- Opening Delimiter -

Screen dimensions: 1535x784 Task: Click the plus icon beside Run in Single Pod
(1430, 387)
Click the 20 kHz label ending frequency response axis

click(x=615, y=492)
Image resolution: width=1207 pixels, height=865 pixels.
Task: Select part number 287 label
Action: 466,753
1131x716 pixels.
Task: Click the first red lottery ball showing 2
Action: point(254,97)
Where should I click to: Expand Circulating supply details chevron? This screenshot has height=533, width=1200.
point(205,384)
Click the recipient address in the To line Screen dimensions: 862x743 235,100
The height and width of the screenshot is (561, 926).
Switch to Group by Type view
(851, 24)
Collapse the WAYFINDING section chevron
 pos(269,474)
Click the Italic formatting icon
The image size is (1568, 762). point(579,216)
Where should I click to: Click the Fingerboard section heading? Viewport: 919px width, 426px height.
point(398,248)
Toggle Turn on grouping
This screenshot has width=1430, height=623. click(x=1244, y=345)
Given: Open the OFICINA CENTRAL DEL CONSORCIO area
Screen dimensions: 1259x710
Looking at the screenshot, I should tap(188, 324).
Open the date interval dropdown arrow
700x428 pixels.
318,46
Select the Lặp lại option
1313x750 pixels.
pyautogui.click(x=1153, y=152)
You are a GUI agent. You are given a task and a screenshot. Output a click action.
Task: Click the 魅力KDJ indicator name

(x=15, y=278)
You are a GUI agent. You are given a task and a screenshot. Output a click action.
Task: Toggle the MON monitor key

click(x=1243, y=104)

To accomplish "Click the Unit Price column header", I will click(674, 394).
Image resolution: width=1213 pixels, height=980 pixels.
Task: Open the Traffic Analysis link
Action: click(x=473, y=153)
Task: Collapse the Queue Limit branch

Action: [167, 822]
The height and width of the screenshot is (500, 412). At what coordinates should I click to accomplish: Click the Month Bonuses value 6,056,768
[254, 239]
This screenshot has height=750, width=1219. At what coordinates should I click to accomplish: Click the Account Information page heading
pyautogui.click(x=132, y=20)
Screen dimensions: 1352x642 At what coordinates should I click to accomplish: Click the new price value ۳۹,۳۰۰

- Closing Delimiter -

### Directions
Reproduce exactly what appears from the line containing "Click the recipient" down to the final line of the data.

### Solution to this problem
Click the recipient address in the To line Screen dimensions: 862x743 235,100
The height and width of the screenshot is (561, 926).
Switch to Group by Type view
(851, 24)
Collapse the WAYFINDING section chevron
 pos(269,474)
Click the Italic formatting icon
The image size is (1568, 762). point(579,216)
Where should I click to: Click the Fingerboard section heading? Viewport: 919px width, 426px height.
point(398,248)
Toggle Turn on grouping
This screenshot has width=1430, height=623. click(x=1244, y=345)
Given: Open the OFICINA CENTRAL DEL CONSORCIO area
Screen dimensions: 1259x710
Looking at the screenshot, I should tap(188, 324).
Open the date interval dropdown arrow
700x428 pixels.
318,46
Select the Lặp lại option
1313x750 pixels.
pyautogui.click(x=1153, y=152)
You are a GUI agent. You are given a task and a screenshot. Output a click action.
Task: Click the 魅力KDJ indicator name

(x=15, y=278)
You are a GUI agent. You are given a task and a screenshot. Output a click action.
Task: Toggle the MON monitor key

click(x=1243, y=104)

To accomplish "Click the Unit Price column header", I will click(674, 394).
Image resolution: width=1213 pixels, height=980 pixels.
Task: Open the Traffic Analysis link
Action: click(x=473, y=153)
Task: Collapse the Queue Limit branch

Action: [167, 822]
The height and width of the screenshot is (500, 412). At what coordinates should I click to accomplish: Click the Month Bonuses value 6,056,768
[254, 239]
This screenshot has height=750, width=1219. At what coordinates should I click to accomplish: Click the Account Information page heading
pyautogui.click(x=132, y=20)
Screen dimensions: 1352x642 At what coordinates should I click to accomplish: Click the new price value ۳۹,۳۰۰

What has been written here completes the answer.